• **GIVEN INSTRUCTION 1**: In the forum excerpt on temporary variables, what does the first writer say they must add when they can't do the whole action in a single expression?
• **GIVEN INSTRUCTION 2**: Sum up the forum excerpt on temporary variables in two sentences.
• **GIVEN INSTRUCTION 3**: Go on with the forum excerpt on temporary variables from the point where it stops.

• **TEXT SECTION**:

# # # # #

I usually do use temporary variables - and that's annoying. in particular because it means i can't do the entire action in a single expression position, so instead of v => Object.entries(value).map(([k, v]) => [typeof v === 'string' ? ${k}.untranslated : k, transformValue(v)]) |> Object.fromEntries(%) (but nicely formatted) i have to have braces and a return

ljharb avatar May 29 '25 19:05 ljharb

  • Do you have insight into why the authors of the snippets above did not instead use temporary variables that they could have plugged into Object.entries? (Some developers “love chaining so much that they were willing to write much more code (and much more complicated code) just to avoid having to use a nested function call that breaks method chaining,” but could they have used more temporary variables instead?)

There was a surprisingly long list!

# # # # #

• **DATASET SECTION**:
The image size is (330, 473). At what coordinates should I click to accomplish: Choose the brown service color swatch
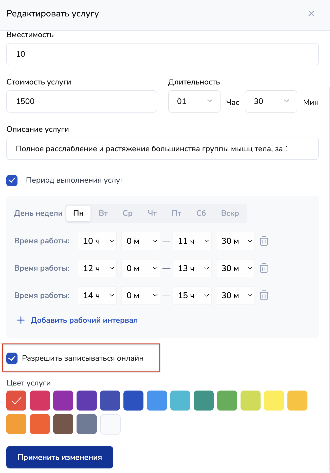[63, 424]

# # # # #

• **WRITTEN ANSWER 1**: Braces and a return.

• **WRITTEN ANSWER 2**: The first writer usually uses temporary variables but finds them annoying, because they prevent doing the entire action in a single expression position and require braces and a return. A reply asks whether the authors of the earlier snippets could have used temporary variables with Object.entries instead of avoiding a nested function call that breaks method chaining.

• **WRITTEN ANSWER 3**:
  • Temp variables are more cognitive work and feel more like a break in "flow". Instead of only worrying about the next step in a pipeline of data, you need to think about a name, consider whether you need a comment, whether the last line should be return with the last subexpression or a final temp variable that's then returned, etc.
  • Finding unique names is especially hard in long pipeline (using "pipeline" generically here and below, not to mean the Pipeline proposal), so you end up with nonsense names like filtered, evenMoreFiltered, transformed, transformedAgain, etc.
  • When you have a function with multiple pipelines, each temp name in every pipeline must be unique. Given that names are often generic (per bullet above), this often breaks the ability to easily refactor by moving pipelines between functions.
  • Similarly, it's harder to re-use pipeline steps with temp variables, because instead of just copying/pasting the line with the step, you need to manually update references to previous steps' temp variables.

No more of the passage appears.